As Tor consulted his datapad, Cassian said,
“I can’t be the only one placed to … observe.”
“Of course not,” said Tor, without looking up. “We would aim to neutralize the threat in any case. This is simply happy coincidence.” Now he did glance over at Cassian, blocky features inscrutable. “An Alderaanian spy landing here is more luck than we ever anticipated. Yet here you are.”
Cassian considered him.
“Yes,” he said. “Here I am.”
It wasn’t the first time Jyn fought the temptation to dash down the halls, toss all her careful work aside to act, however disastrously. But it was certainly the most difficult. She strode towards their quarters at her most determined stalk, letting just enough worry leak through to justify it.
The effort distracted her so much that she didn’t notice a massive figure approaching until he said,
Pausing, she lifted her eyes. Then she lifted them much higher; if she had to crane up (just a bit) with Cassian, this man forced her entire head back. He must have at least six inches on Cassian, well over a foot on her, and he was built like a mountain. A head of slicked-back yellow hair lent a certain absurdity to him, but couldn’t diminish the overpowering impression of enormity.

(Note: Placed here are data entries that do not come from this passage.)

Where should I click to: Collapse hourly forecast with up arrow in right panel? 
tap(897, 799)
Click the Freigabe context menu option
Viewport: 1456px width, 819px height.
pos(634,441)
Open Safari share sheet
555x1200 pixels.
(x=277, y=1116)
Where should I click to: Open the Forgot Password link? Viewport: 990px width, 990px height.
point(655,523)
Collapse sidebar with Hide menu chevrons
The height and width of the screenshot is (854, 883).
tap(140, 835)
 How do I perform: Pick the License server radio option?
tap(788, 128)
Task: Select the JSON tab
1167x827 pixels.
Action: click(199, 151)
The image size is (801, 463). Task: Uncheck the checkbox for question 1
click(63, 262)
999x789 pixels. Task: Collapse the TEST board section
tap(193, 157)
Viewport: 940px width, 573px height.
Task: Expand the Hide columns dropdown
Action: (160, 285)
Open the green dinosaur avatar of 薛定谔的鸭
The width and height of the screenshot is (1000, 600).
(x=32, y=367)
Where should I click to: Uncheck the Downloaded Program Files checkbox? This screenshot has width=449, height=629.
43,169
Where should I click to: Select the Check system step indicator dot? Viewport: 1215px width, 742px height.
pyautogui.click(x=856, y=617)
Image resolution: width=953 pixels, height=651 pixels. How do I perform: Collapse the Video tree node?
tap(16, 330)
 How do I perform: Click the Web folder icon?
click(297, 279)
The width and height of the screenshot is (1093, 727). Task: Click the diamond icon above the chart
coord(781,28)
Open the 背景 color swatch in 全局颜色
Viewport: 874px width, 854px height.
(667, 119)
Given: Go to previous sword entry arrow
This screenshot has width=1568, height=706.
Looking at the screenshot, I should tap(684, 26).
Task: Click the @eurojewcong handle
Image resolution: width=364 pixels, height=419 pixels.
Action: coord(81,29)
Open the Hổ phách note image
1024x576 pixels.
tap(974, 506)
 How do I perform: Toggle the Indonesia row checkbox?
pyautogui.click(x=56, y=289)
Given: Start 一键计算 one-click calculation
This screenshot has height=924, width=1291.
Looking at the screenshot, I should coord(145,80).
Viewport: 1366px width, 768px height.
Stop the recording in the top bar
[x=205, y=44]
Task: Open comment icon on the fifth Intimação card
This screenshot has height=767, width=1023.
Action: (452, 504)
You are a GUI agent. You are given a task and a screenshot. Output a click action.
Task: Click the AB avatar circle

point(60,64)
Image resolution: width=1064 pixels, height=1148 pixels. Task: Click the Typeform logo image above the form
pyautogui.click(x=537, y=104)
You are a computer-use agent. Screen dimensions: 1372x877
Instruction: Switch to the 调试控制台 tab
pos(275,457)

She’d never seen him in her life. Jyn was certain she’d remember if she had. And she remembered everything, anyway.
“Commander,” she said, taking in the squares at his breast, and then making a leap—“Tor?”
He gave a crisp nod, and a clap on her shoulder that nearly brought her to her knees. “Good luck.”
With that, he passed on down the hall, leaving Jyn with considerably less terror and considerably more confusion. A high Imperial officer coming this far to—what? Welcome a subordinate onboard?
Frowning, she darted into the quarters. To her total lack of surprise, Cassian wasn’t resting, but pacing the chamber with some sort of humming device in his hand. He seemed completely unhurt: better than he’d looked since before he fell, in fact, if thinner and slower.
He held up his hand, which would have been infuriating, if not for the fact that she didn’t rush into rage for no reason. She could put two and two together.
Jyn snapped her fingers and mouthed scanner?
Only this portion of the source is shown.